0

I am trying to webscrape some parts of this page: https://markets.businessinsider.com/stocks/bp-stock using BeautifulSoup to search for some text contained in h2 title of tables

when i do:

data_table = soup.find('h2', text=re.compile('RELATED STOCKS')).find_parent('div').find('table')

It correctly get the table I am after.

When I try to get the table "Analyst Opinion" using the similar line, it returns None:

data_table = soup.find('h2', text=re.compile('ANALYST OPINIONS')).find_parent('div').find('table')

I am guessing that there might be some special characters in the html code, that provides re to function as expected. I tried this too:

data_table = soup.find('h2', text=re.compile('.*?STOCK.*?INFORMATION.*?', re.DOTALL))

without success.

I would like to get the table that contain this bit of text "Analyst Opinion" without finding all tables but by checking if contains my requested text.
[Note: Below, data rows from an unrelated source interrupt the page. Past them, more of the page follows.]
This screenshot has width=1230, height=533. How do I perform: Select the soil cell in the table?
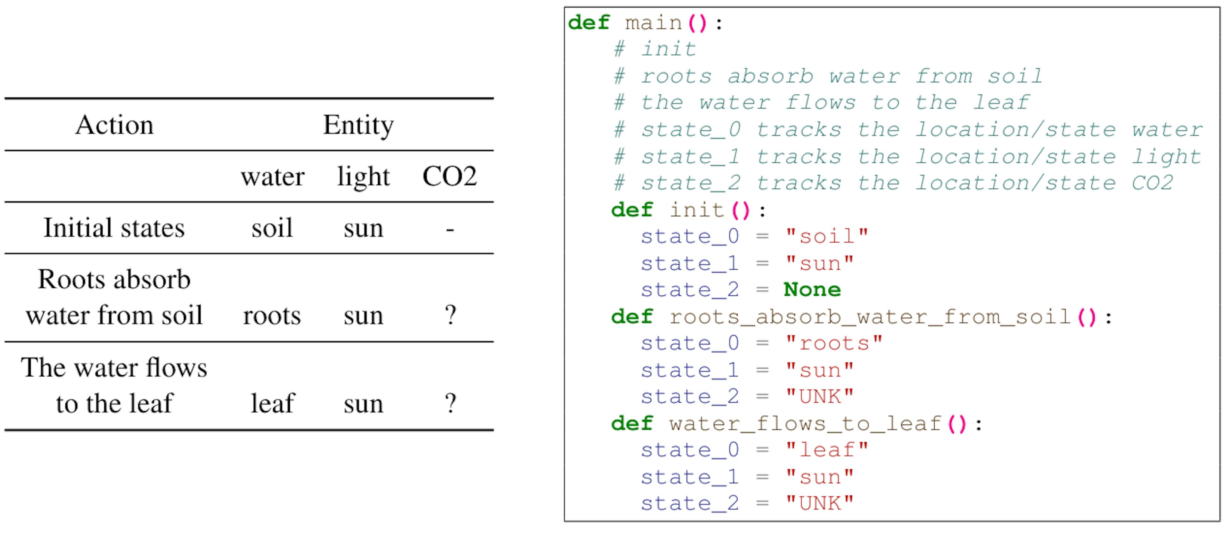click(272, 228)
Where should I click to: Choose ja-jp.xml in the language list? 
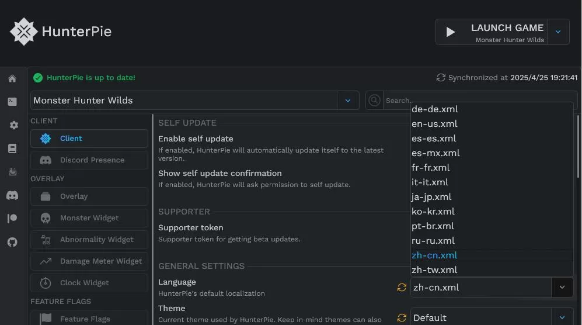pyautogui.click(x=431, y=197)
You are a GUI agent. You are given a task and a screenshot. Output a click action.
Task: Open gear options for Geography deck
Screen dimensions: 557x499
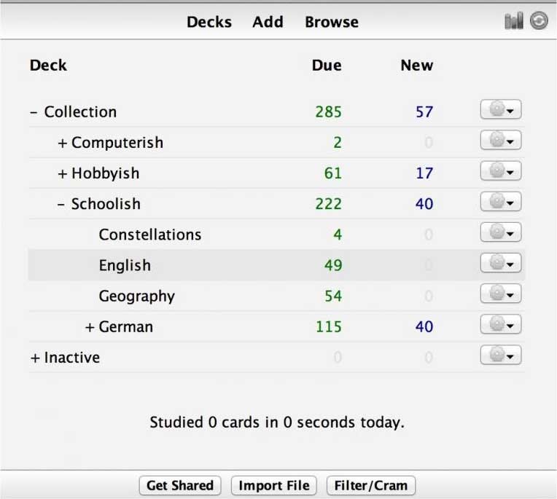pos(501,294)
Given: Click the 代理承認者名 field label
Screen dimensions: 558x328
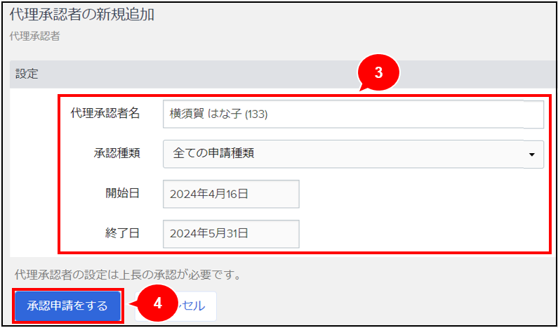Looking at the screenshot, I should click(105, 114).
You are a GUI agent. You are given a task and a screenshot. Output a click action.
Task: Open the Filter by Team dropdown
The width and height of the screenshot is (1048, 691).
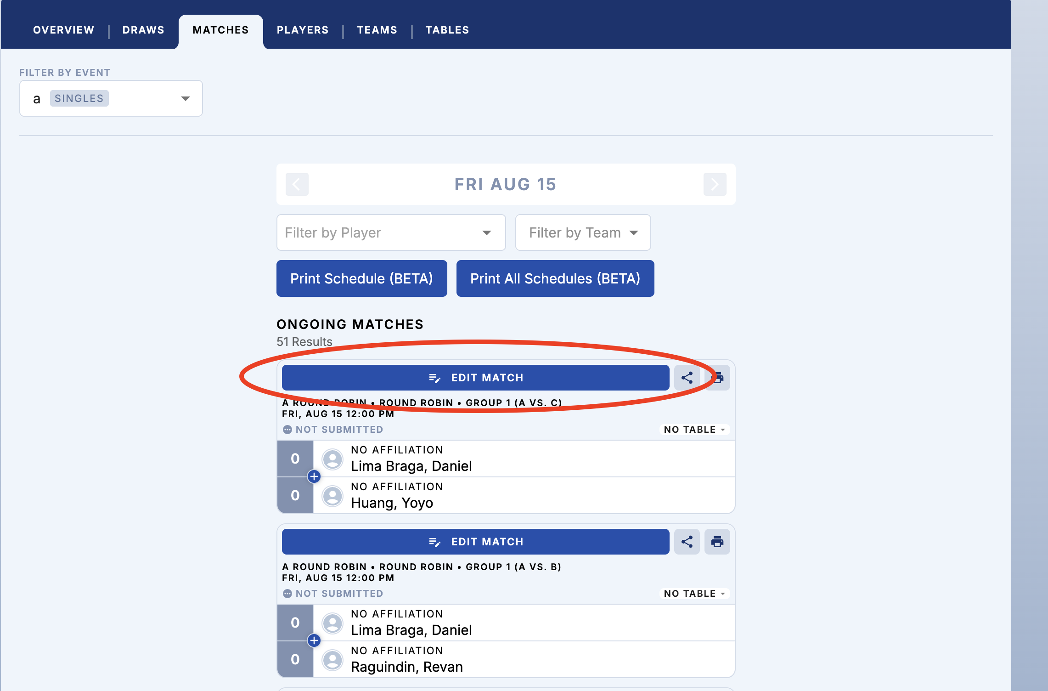point(582,232)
Any idea will be highly appreciated. Best

Je Je
  • 508
  • 2
  • 8
  • 23

1 Answers1

1

You can use CSS selector to locate the <table>:

import requests
from bs4 import BeautifulSoup

url = 'https://markets.businessinsider.com/stocks/bp-stock '

soup = BeautifulSoup(requests.get(url).text, 'lxml')

table = soup.select_one('div:has(> h2:contains("Analyst Opinions")) table')

for tr in table.select('tr'):
    print(tr.get_text(strip=True, separator=' '))

Prints:

2/26/2018 BP Outperform RBC Capital Markets
9/22/2017 BP Outperform BMO Capital Markets

More about CSS selectors here.


EDIT: For canse-insensitive method, you can use bs4 API with regular expressions (note the flags=re.I). This is the equivalent of .select() method above:

import re
import requests
from bs4 import BeautifulSoup

url = 'https://markets.businessinsider.com/stocks/bp-stock '

soup = BeautifulSoup(requests.get(url).text, 'lxml')

h2 = soup.find(lambda t: t.name=='h2' and re.findall('analyst opinions', t.text, flags=re.I))
table = h2.find_parent('div').find('table')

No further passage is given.